Es ahí donde se debería centrar la discusión que ocupa a México, va más allá de recibir o no a Evo. La tradición de asilo daba por hecho que México no negaría la recepción del exmandatario porque, a final de cuentas, está en nuestra Constitución y son derechos humanos, tal como argumentó el Canciller Ebrard: “invocando la protección internacional a la vida y la integridad de Evo Morales”.

Sin embargo, la forma importa: no fue Evo quien solicitara en un principio asilo a nuestro país, sino que México lo ofreció y luego sería él quien hiciera la petición formal. Esto es relevante por el posicionamiento mexicano. El apoyo inmediato tras unas elecciones reconocidas internacionalmente como dudosas, y el rechazo categórico al golpe de Estado hecho a Morales, no hacen otra cosa más que preguntarnos ¿dónde quedó la Doctrina Estrada?

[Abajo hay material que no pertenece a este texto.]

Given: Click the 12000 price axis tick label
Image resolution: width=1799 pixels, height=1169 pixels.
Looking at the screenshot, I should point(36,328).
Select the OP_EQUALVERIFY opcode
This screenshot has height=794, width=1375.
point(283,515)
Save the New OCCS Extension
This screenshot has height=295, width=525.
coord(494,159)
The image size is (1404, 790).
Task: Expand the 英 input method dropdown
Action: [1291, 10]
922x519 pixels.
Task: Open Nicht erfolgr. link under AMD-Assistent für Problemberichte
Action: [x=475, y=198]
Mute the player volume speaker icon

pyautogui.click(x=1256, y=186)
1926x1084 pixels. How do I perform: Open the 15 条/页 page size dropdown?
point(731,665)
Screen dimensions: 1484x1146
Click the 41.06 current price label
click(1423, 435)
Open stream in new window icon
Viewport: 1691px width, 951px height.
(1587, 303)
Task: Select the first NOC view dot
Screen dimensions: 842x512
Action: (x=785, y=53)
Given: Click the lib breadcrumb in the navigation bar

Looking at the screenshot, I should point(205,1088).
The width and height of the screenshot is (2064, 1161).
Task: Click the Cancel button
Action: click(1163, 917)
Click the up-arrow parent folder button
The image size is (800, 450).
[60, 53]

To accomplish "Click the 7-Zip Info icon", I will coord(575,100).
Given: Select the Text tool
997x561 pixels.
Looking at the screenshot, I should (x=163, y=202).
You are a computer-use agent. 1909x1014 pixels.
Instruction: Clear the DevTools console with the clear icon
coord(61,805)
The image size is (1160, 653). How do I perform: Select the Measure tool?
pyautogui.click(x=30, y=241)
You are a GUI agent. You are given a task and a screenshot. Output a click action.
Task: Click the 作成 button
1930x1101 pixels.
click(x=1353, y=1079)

Son indiscutibles los grandes y favorables cambios que el gobierno de Evo Morales trajo a Bolivia, comenzando con la disminución de la pobreza y terminar con la estigmatización de tener un gobernante indígena (elegido legítimamente en tres ocasiones). No obstante, en un pequeño, pero muy relevante recorrido histórico por la vida democrática de Bolivia se enuncian: dos elecciones ganadas por Evo con una mayoría significativa, la creación de una nueva constitución –que solo permitía una reelección, a partir de ese momento‑‑, el triunfo en esta última reelección, y un referéndum al pueblo bolivariano en el cual el Presidente no saldría bien parado con el 51 por ciento de la población votando por el “No”. Pero, aún así, ganando unas elecciones –no tras sin una caída del sistema y convenciendo al Tribunal Superior de Justicia de que “siempre no” era su última reelección–.

Evo Morales, aludiendo a su condición de indígena, condenó el golpe de Estado hecho por “políticos neoliberales, Policía y Fuerzas Armadas que reprimen al pueblo que defiende la democracia con justicia, paz e igualdad”. Sin embargo, no se trata –como él dijo– debido a su origen étnico, y sí se trata –como él también dijo– del “pueblo que defiende la democracia”. Los dulces frutos del árbol del poder no le bastaron ni aunque él mismo fuera quien ponía las reglas.

Las armas nunca son –ni deberían de ser– la solución, pero tampoco lo es la inconstitucionalidad.